Week 18- Reading the Obituaries

img_0132A new exercise was posted this week to buy a newspaper daily and read an obituary. I thought this was morbid exercise seeing lots of people including me really don’t want to think about death out of fear. We were told not read one off the internet but to buy the newspaper daily. The exercise has been more than valuable. It sheds a lot of light on time and discovering that it’s my most valuable asset. Maybe I should stop taking it for granted and do it now. Were only here for but a moment. The time to manifest my dreams is now and to stop procrastinating. The I’ll do it tomorrow is old, stale and has made me the hamster on a wheel. This has not worked yet I tried it over and over again. The questions that we were directed to ask ourselves after reading the obituary made more than a lot of sense.

1-What would that person give to change places with me and just have one more day?

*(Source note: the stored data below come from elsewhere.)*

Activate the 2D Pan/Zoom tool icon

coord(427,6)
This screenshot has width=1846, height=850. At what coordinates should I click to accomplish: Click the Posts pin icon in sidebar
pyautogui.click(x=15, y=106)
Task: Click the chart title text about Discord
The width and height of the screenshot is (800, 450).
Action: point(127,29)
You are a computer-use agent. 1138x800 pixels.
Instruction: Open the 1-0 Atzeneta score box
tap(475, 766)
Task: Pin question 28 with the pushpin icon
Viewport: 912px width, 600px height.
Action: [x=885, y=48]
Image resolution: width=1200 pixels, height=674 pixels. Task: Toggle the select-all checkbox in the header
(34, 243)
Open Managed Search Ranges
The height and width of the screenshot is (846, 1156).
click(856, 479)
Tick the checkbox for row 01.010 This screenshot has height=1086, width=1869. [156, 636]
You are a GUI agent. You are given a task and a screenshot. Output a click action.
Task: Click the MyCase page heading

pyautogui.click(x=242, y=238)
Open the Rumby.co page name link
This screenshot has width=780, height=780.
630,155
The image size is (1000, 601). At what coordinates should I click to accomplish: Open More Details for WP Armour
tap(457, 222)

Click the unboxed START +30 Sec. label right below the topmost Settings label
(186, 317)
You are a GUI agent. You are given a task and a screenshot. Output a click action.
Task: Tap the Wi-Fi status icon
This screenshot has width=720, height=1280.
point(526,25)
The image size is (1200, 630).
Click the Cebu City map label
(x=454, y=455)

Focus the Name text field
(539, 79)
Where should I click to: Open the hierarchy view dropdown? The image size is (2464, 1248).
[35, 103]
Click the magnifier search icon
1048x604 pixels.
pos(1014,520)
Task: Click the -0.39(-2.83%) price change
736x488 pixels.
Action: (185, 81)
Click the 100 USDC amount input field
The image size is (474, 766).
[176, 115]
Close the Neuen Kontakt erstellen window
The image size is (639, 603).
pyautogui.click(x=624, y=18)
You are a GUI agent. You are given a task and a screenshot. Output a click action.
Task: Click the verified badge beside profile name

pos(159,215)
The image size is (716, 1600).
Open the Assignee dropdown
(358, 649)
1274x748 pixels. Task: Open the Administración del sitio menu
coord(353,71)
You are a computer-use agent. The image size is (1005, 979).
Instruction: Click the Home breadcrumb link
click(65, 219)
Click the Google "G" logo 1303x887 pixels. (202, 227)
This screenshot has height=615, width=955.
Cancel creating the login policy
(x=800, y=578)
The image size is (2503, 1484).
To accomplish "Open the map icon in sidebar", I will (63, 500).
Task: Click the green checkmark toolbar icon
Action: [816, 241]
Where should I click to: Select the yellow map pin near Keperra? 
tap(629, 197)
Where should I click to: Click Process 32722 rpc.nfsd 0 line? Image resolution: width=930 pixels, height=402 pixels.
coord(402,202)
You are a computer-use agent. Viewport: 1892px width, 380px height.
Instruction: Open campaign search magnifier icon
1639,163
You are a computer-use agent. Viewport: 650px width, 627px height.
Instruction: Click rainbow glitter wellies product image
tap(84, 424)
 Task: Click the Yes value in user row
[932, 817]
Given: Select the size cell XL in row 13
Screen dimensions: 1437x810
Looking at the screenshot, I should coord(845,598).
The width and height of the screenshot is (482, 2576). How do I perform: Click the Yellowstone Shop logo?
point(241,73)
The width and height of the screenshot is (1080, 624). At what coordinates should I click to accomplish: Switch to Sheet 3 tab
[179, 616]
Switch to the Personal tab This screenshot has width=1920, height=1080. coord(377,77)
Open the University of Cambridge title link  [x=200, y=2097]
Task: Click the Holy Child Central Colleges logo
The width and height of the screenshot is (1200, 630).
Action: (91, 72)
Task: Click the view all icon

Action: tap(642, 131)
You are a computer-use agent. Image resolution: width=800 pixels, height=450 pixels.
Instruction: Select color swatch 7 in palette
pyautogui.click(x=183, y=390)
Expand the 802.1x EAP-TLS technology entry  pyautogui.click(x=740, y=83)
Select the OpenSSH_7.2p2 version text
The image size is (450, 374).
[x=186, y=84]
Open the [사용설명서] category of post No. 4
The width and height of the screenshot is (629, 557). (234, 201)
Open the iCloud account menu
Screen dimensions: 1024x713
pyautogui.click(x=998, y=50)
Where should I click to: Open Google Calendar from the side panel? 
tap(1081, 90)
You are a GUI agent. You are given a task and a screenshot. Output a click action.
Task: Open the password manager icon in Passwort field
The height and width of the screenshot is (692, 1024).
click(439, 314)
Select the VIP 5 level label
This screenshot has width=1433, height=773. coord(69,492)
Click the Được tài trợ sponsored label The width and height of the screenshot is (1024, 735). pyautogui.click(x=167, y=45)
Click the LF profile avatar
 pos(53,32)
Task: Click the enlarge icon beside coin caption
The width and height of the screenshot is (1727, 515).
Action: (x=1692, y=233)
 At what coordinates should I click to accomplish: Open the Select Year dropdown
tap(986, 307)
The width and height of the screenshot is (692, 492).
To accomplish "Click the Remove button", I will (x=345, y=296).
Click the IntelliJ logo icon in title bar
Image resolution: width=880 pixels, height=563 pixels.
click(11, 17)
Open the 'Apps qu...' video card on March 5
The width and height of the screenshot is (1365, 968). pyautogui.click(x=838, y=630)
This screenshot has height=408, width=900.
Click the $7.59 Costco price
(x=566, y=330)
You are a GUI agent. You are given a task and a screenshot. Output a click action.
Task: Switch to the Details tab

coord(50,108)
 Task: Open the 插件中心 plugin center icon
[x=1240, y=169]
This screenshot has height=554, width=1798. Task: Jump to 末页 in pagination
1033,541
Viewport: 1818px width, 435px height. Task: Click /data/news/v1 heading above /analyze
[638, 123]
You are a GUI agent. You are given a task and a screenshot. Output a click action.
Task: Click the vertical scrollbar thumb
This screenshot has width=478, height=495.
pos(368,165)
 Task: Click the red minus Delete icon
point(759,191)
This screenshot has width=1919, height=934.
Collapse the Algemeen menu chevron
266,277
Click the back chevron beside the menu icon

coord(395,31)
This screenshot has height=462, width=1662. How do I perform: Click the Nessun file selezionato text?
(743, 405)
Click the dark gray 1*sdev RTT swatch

2- Who can I let know how grateful I am for their presence today?

3- How will I behave today to finish the masterpiece of my life elegantly?

This to me is pretty powerful stuff. I often take for granted the fact that I woke up breathing as I write this blog. Reading the obituary really puts things in perspective and makes this real and to live each day to the fullest and do the best I’m capable. I will say after I read this and ask myself the questions I turn to the funny pares of the newspaper.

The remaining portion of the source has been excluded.